O objetivo da Meo era que os trabalhadores acabassem por sair da empresa. Esta é a conclusão do Tribunal da Relação do Porto sobre o que a empresa fez a quatro dos seus trabalhadores. Foram obrigados a estar numa sala, sem tarefas atribuídas, durante meses.

A ACT, Autoridade para as Condições do Trabalho, investigou esta situação e considerou que estava perante quatro contra-ordenações muito graves, tendo multado a Meo em 45.900 euro. A empresa recorreu da decisão para o Tribunal de Oliveira de Azeméis. Este voltou a condenar a empresa mas fixou uma coima única de 30.600 euros. A empresa voltou a recorrer para o Tribunal da Relação e estou voltou a confirmar a condenação e o valor da coima. Desta feita, a empresa anunciou que não irá recorrer.

A Meo alegava “liberdade de iniciativa económica” por estar a “reestruturar a empresa”. O tribunal considerou que esta “agiu sempre deliberadamente”, que tinha selecionado trabalhadores considerados dispensáveis, tendo proposto uma revogação do contrato que eles não tinham aceitado. Após isso, foram colocados numa unidade sem qualquer função. Os juízes concluíram que “a única intenção” da empresa era que os trabalhadores acabassem por aceitar o acordo de rescisão. Segundo o acórdão “os factos revelam uma situação de deliberada marginalização destes trabalhadores, colocados como excedentários numa sala, em total inatividade e sem qualquer perspetiva real de serem recolocados em novo posto de trabalho”.

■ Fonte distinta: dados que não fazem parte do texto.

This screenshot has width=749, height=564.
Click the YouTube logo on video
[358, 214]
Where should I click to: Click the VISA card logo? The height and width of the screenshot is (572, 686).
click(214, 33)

Na Galp o mesmo sucedeu com três trabalhadores. O processo chegou ao mesmo tribunal, a Relação do Porto, que confirmou também um processo iniciado pela ACT. A comissão de trabalhadores da empresa fala numa situação de “humilhação” e “indignidade”, “como forma de os forçar a aceitar propostas que lhes foram apresentadas na sequência de uma operação de reestruturação interna”.

A mesma comissão de trabalhadores denuncia que, para além destes, há “muitos outros casos” de trabalhadores “que são ou foram pressionados/assediados para” aderir a um acordo de empresa que reduz direitos ou para assinarem contratos de reforma antecipada de turnos “que não contemplam o complemento de reforma” ou para “aceitarem funções em níveis inferiores, abdicarem dos seus postos de trabalho”. Estas situações são classificadas de “ chantagem, pressão e do assédio moral”. E o mesmo se diz sobre os processos disciplinares em curso nas refinarias “que são uma tentativa sem sucesso para intimidar os trabalhadores em luta”.

Bloco organiza audição pública sobre assédio no trabalho

“Assédio no Trabalho – o que mudou, o que falta mudar” este é o título da sessão que o Bloco vai organizar sobre este tema. O Bloco discute-o porque “o assédio laboral continua a marcar o dia-a-dia de milhares de trabalhadores e trabalhadoras, a esmagadora maioria das quais não chega a avançar com denúncias” e porque “mesmo em casos em que há denúncia, há ainda obstáculos a que a justiça seja feita”.

Este evento vai contar com a presença de Alírio Martins (Sindicato dos Operários Corticeiros do Norte - SOCN), Catarina Martins (coordenadora do Bloco), Eugénia Maria Balreia Guerra (Conselho Superior da Magistratura), José Soeiro (deputado do Bloco), Maria Fernanda Campos (ACT), Maria Fátima Messias (CGTP-IN), Pedro Faria (CITE) e Rita Garcia Pereira (advogada). O encontro está marcado para as 17.30 para o Centro de Acolhimento ao Cidadão da Assembleia da República.